L’Ordre des géomètres-experts organise ses prochaines Assises nationales, les 3 et 4 juillet prochain, sur le thème de la sobriété foncière. Nous avons interrogé Laurent Fuchs, président de l’Atelier Régional d’Urbanisme des Géomètres-Experts d’Alsace-Moselle, membre de l’Ordre des Géomètres-Experts, sur cette question déterminante pour l’avenir de nos territoires : la croissance économique est-elle compatible avec la sobriété foncière ?

Laurent Fuchs, président de l’Atelier Régional d’Urbanisme des Géomètres-Experts d’Alsace-Moselle, membre de l’Ordre des Géomètres-Experts

Qu’est-ce que l’Atelier Régional d’Urba­nisme des Géomètres-Expert Alsace-Moselle (ARUGAM) ?

Laurent Fuchs : Nous sommes une association de géomètres au sein de l’Ordre des géomètres-experts. Nous nous réunissons au moins une fois par an pour des ateliers dans le domaine de l’urba­nisme. Nous organisons également régulièrement des séquences de formation sur ces thématiques pour nos membres, un volume minimal de formation 100 heures étant obligatoire sur une période de 3 ans pour toutes les consœurs et confrères inscrits à l’Ordre.

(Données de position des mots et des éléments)

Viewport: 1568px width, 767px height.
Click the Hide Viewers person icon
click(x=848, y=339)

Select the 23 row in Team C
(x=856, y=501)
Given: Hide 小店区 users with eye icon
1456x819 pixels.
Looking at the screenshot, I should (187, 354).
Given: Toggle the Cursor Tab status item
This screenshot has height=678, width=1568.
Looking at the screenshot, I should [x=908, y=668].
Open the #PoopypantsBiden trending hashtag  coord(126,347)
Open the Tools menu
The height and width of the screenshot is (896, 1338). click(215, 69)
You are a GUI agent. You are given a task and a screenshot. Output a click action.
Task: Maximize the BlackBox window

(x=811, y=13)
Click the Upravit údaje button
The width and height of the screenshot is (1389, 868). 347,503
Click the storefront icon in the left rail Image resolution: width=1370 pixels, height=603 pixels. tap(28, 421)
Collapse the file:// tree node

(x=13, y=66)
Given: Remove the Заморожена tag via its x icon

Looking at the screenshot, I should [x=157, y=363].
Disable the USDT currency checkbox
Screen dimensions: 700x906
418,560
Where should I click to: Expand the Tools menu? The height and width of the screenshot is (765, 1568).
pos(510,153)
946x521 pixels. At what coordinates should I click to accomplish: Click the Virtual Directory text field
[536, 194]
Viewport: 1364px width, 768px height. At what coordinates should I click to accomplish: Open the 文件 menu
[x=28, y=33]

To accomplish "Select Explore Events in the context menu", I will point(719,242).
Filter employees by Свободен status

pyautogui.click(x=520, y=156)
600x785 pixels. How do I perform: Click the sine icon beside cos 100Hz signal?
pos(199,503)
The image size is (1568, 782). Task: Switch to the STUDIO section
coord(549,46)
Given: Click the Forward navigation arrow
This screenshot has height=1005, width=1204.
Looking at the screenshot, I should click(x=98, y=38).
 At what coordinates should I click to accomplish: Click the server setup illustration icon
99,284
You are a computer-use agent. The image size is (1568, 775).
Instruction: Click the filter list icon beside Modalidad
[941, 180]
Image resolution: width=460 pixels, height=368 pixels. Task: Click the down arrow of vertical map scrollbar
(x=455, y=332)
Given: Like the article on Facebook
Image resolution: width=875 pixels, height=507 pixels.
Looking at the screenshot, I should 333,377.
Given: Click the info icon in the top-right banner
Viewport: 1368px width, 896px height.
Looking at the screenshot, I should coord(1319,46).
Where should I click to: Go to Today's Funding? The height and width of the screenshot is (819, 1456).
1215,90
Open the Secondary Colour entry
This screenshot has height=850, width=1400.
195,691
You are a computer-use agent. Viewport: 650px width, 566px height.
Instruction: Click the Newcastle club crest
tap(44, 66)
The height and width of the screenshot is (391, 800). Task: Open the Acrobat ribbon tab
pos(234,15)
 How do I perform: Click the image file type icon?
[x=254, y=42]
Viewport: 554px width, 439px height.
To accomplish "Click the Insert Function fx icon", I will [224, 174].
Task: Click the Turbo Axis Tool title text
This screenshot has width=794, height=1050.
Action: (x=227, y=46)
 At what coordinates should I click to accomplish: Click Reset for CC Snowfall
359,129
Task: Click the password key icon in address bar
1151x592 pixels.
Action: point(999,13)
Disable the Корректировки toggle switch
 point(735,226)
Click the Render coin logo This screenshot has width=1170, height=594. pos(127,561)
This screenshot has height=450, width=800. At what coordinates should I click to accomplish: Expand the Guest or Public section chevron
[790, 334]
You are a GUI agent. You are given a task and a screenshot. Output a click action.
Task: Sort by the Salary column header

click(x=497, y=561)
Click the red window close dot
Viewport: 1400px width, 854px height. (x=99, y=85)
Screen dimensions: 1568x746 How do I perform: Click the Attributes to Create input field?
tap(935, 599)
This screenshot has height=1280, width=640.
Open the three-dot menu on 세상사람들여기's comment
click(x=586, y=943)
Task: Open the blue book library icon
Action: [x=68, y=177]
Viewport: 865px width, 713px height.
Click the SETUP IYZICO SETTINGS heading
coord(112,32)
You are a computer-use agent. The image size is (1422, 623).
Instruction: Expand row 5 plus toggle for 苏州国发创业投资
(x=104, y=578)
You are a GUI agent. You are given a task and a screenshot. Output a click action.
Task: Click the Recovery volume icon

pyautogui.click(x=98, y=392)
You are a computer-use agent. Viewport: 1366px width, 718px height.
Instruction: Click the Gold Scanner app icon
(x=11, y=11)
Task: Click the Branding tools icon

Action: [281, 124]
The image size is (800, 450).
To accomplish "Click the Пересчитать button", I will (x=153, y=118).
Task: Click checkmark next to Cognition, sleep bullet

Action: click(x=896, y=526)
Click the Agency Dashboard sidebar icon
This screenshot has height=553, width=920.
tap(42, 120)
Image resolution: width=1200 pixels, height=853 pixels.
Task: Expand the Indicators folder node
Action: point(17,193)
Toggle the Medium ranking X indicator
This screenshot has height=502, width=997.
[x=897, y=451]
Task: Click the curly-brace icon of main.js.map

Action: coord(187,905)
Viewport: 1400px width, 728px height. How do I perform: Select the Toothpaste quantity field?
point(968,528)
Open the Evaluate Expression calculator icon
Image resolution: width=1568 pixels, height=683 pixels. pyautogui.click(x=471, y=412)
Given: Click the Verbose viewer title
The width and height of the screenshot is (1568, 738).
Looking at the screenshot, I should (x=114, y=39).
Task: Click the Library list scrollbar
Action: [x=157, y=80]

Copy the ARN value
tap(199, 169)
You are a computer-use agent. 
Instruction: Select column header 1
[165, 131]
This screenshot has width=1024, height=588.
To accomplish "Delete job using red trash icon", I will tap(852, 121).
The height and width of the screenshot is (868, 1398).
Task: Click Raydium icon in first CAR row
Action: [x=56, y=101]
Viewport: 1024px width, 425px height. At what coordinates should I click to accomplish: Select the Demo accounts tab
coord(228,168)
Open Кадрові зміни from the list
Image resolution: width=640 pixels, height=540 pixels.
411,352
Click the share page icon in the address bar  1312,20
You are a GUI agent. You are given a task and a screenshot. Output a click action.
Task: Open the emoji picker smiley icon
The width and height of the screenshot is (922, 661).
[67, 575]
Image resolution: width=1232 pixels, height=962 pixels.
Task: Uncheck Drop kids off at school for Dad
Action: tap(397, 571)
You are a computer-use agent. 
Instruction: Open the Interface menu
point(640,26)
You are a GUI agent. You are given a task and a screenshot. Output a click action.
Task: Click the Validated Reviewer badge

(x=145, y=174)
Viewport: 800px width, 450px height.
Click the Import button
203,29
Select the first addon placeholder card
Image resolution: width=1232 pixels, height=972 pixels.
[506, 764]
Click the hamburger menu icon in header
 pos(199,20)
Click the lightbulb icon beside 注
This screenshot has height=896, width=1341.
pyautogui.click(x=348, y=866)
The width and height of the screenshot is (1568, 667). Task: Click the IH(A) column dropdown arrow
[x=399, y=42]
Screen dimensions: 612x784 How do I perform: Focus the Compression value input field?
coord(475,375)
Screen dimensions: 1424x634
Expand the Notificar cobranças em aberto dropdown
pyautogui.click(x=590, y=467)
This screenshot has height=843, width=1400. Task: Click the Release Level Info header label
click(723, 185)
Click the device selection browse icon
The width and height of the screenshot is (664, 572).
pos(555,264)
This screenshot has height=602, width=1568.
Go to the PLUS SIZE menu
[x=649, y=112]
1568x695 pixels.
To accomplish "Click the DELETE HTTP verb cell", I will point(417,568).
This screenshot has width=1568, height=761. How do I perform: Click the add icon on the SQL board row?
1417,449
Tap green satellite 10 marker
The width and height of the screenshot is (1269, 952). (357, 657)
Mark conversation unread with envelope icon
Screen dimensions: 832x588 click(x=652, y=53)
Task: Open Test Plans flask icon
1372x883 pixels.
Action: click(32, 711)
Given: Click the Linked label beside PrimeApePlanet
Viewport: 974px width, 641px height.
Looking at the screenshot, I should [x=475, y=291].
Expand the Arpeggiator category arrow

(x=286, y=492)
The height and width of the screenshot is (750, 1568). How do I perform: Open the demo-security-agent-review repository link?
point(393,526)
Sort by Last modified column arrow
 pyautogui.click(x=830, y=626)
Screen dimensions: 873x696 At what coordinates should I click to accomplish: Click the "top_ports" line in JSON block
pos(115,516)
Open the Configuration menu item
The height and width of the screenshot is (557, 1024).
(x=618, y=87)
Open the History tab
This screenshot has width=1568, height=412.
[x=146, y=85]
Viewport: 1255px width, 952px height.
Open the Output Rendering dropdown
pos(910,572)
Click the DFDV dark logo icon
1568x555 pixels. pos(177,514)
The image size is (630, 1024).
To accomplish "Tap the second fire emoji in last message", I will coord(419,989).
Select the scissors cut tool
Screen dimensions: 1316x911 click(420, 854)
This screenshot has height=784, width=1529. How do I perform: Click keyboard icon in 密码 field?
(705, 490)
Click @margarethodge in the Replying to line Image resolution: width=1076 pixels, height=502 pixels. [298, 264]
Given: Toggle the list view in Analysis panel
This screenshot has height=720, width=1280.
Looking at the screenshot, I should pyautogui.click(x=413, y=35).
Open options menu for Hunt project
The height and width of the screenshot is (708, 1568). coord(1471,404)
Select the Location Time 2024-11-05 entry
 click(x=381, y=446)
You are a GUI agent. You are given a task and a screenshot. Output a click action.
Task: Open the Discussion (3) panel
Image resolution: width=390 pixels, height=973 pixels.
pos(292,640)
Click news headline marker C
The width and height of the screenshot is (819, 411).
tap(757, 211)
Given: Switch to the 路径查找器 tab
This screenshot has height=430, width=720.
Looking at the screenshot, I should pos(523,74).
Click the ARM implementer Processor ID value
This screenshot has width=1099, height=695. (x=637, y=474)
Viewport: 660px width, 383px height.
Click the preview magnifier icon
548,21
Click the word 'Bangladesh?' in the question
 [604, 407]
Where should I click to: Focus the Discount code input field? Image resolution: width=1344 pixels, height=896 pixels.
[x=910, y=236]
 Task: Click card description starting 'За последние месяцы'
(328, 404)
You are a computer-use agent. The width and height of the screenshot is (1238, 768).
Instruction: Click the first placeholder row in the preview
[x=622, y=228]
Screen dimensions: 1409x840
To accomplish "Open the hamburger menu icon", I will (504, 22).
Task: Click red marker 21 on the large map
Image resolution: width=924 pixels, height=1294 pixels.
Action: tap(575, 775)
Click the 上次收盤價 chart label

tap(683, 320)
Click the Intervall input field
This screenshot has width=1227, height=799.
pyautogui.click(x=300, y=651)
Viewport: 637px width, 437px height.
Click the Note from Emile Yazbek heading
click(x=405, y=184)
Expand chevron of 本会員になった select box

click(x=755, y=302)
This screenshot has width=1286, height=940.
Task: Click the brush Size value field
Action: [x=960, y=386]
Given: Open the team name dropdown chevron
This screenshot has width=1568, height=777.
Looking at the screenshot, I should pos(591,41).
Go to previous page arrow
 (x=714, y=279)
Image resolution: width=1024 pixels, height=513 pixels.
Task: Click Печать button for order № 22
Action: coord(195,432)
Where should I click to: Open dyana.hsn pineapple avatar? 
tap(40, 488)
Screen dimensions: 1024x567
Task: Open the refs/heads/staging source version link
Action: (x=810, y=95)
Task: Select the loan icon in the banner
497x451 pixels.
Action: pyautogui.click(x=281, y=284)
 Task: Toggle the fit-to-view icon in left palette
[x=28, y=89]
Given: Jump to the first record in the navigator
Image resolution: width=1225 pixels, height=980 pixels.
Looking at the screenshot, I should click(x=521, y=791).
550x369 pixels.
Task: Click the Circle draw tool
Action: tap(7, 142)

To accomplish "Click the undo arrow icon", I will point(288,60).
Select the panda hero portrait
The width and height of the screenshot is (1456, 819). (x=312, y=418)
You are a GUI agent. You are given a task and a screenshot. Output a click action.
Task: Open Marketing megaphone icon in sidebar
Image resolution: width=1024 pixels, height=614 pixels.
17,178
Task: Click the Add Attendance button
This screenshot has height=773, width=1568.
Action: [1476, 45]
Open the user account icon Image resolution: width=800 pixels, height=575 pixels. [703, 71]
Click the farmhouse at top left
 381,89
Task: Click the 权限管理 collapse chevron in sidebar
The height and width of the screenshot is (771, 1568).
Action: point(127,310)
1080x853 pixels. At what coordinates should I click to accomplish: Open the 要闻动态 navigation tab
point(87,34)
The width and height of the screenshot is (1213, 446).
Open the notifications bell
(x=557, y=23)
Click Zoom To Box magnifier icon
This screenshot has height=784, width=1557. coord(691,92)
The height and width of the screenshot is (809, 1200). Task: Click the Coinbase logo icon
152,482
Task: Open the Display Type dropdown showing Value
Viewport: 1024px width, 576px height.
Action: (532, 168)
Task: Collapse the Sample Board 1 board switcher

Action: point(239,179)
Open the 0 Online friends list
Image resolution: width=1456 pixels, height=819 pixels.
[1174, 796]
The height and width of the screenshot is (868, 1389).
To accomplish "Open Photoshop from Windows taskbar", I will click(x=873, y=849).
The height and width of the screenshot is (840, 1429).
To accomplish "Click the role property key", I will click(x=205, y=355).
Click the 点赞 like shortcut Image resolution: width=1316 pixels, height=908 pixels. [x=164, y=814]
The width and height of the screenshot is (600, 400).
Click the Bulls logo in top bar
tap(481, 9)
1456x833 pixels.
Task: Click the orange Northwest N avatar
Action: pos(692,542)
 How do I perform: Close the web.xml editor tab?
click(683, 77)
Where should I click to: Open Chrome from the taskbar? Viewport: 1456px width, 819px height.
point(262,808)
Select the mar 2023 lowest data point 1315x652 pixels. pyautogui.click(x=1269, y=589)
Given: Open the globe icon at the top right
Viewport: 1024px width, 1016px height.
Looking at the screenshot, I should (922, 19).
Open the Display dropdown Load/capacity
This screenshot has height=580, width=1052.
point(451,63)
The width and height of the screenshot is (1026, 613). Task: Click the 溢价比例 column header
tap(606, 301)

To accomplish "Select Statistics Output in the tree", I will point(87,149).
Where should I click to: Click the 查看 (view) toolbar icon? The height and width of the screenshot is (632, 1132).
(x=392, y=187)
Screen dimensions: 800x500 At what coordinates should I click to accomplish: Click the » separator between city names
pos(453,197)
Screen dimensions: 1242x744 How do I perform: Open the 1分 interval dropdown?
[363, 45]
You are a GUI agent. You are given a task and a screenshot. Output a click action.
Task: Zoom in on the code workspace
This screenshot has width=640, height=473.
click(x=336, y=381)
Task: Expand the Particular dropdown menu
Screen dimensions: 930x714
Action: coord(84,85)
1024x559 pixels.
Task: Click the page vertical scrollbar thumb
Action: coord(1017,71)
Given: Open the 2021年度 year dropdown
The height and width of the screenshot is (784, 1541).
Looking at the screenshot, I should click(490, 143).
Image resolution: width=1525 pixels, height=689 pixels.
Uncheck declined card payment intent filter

■ CONSIGNE ÉCRITE ■
Résumez en deux phrases, s'il vous plaît, le texte sur la sobriété foncière.

■ RÉSULTAT ■
L'Ordre des géomètres-experts tiendra les 3 et 4 juillet ses Assises nationales sur la sobriété foncière, et Laurent Fuchs, président de l'Atelier Régional d'Urbanisme des Géomètres-Experts d'Alsace-Moselle (ARUGAM), a été interrogé pour savoir si la croissance économique est compatible avec celle-ci. Il présente l'ARUGAM comme une association de géomètres au sein de l'Ordre, qui se réunit au moins une fois par an pour des ateliers d'urbanisme et organise des formations pour ses membres, tenus à un minimum de 100 heures de formation sur trois ans.